● TASK INPUT
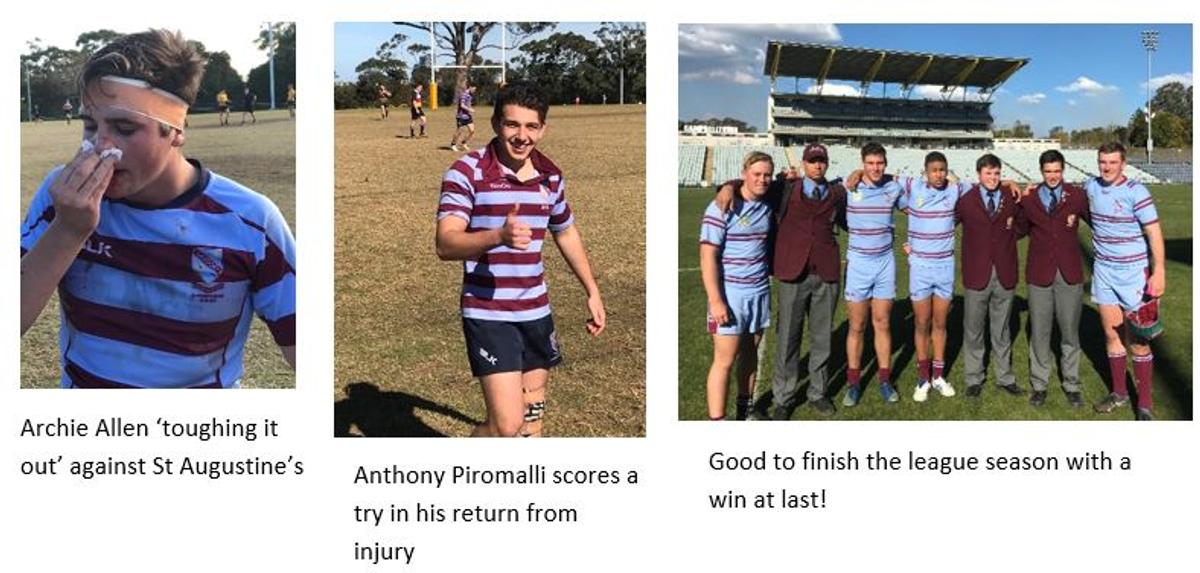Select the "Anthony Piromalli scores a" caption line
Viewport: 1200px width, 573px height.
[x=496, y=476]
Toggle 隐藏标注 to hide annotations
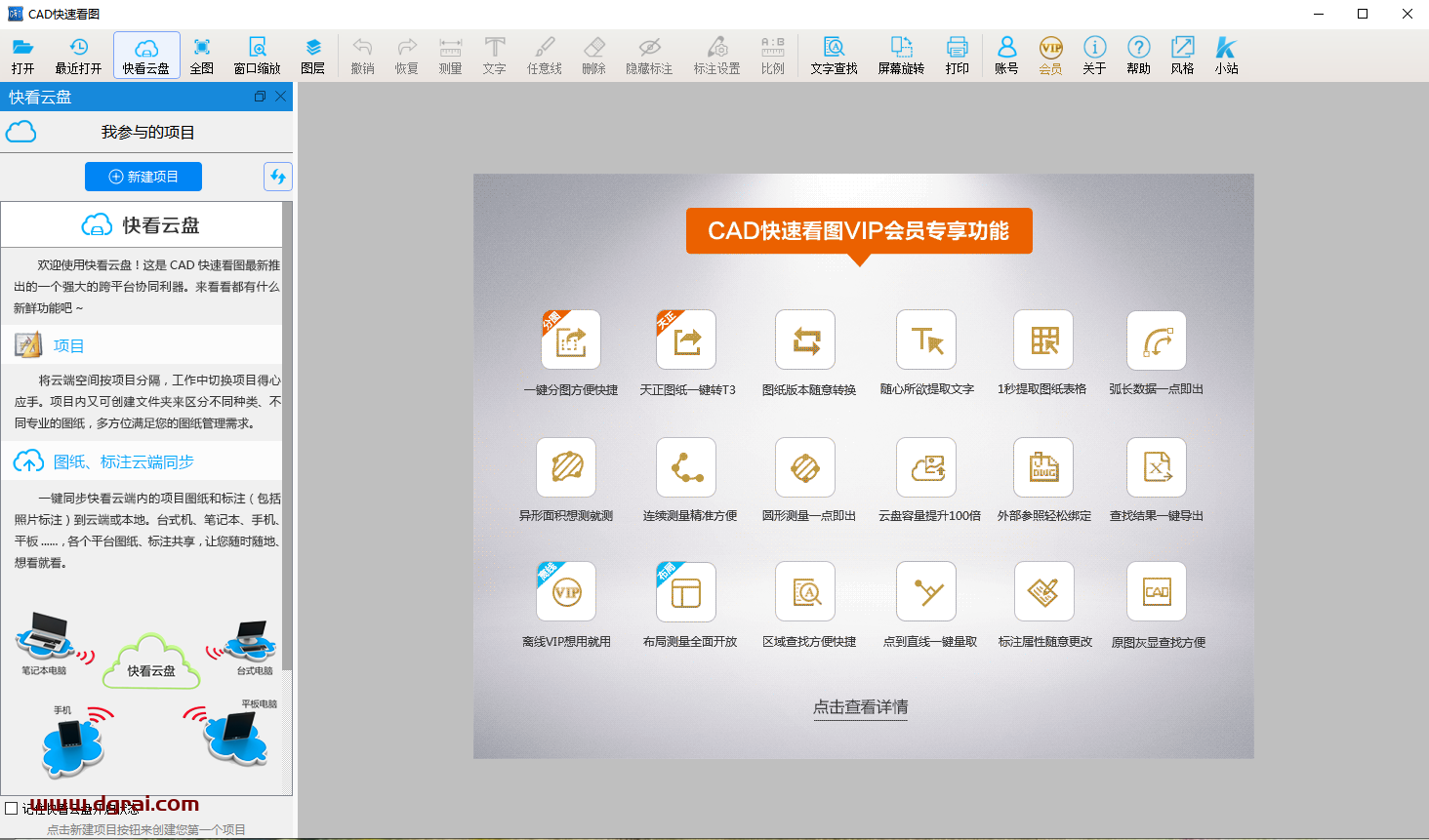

---

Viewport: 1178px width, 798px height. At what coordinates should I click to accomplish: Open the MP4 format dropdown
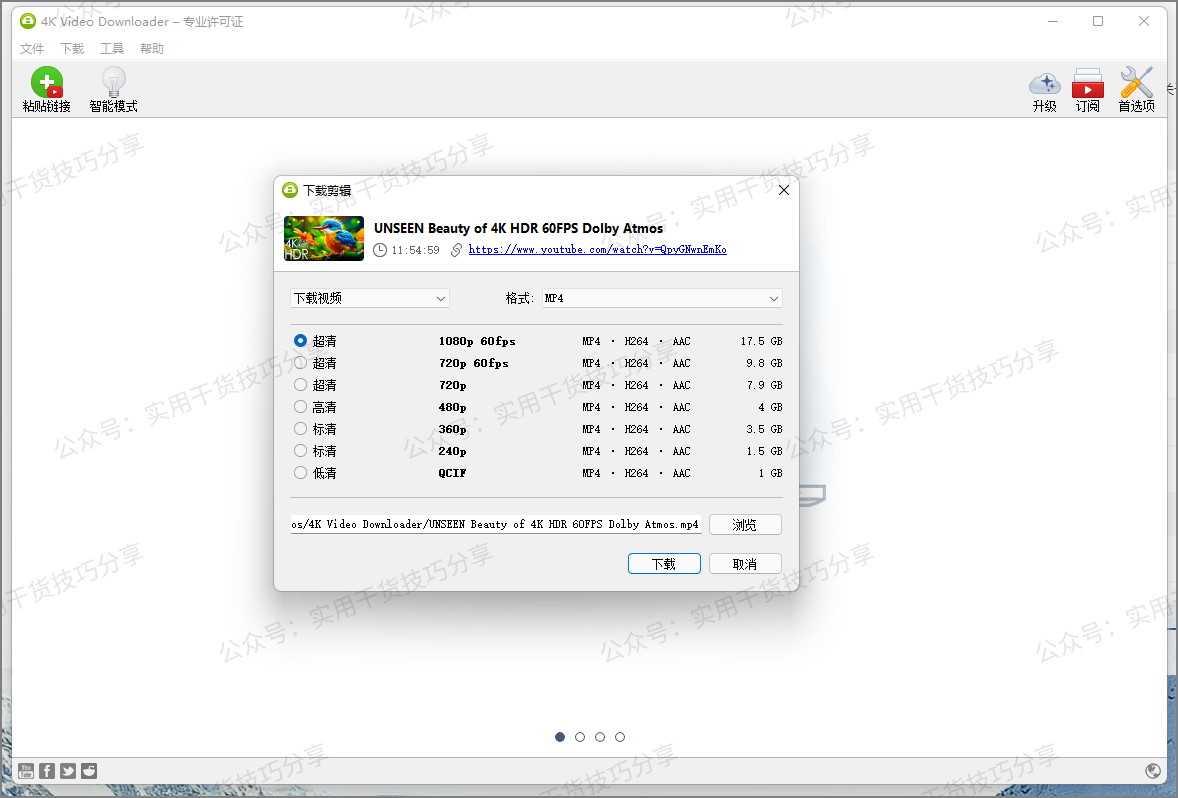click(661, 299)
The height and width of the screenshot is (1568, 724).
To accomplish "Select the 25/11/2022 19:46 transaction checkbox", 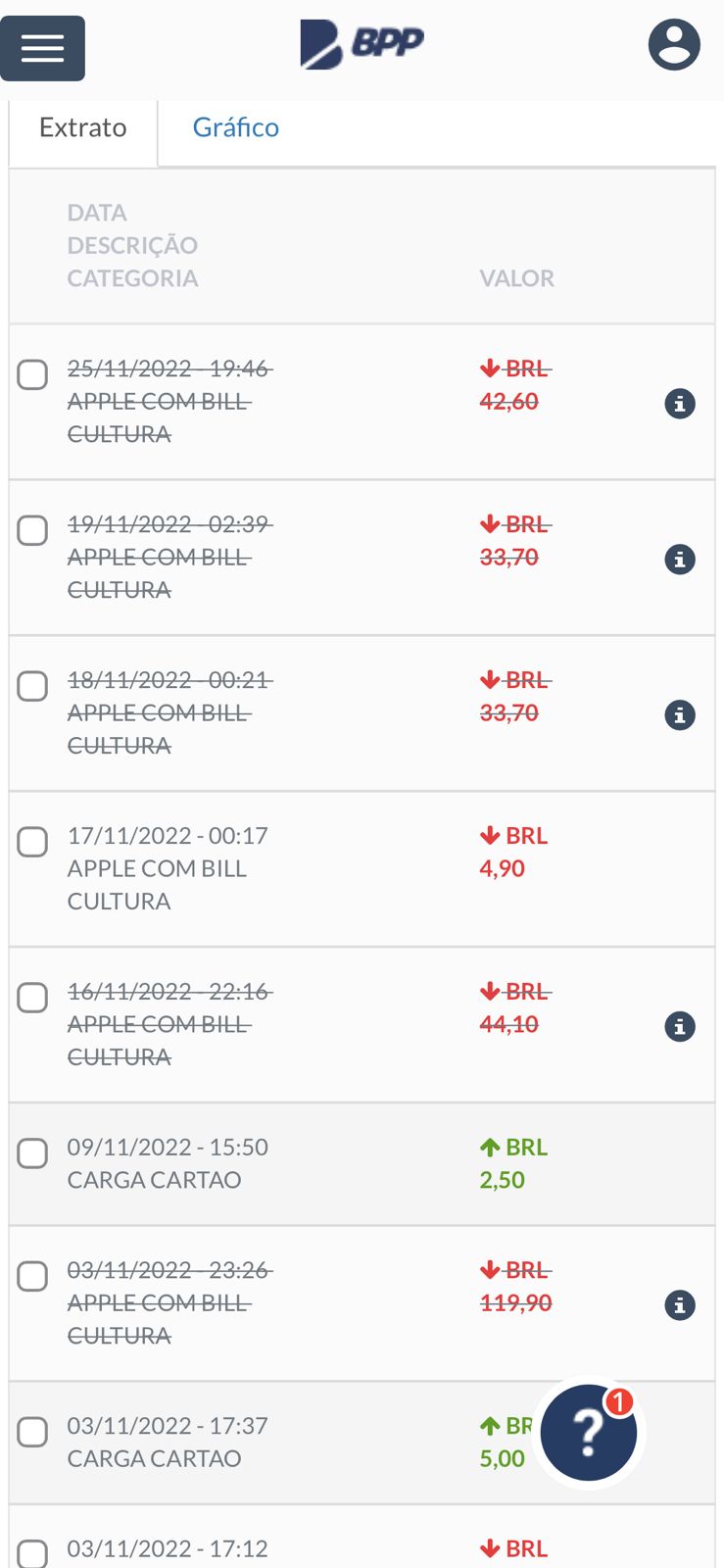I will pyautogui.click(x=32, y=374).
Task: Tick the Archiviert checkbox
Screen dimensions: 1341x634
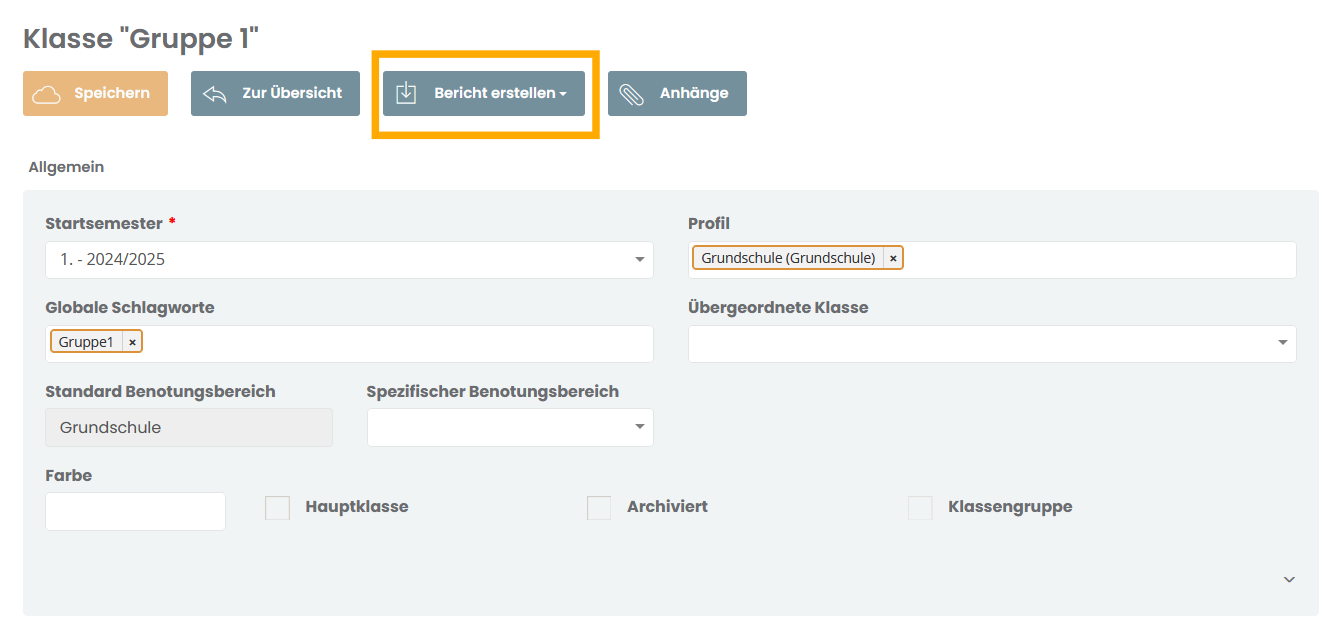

● PROBLEM TO SOLVE
Above are the records. Copy the lines beginning at the one that has "Task: Tick the Archiviert checkbox" and ending with the one that has "Screen dimensions: 1341x634", unchanged.

● OUTPUT FOR THIS TASK
Task: Tick the Archiviert checkbox
Screen dimensions: 1341x634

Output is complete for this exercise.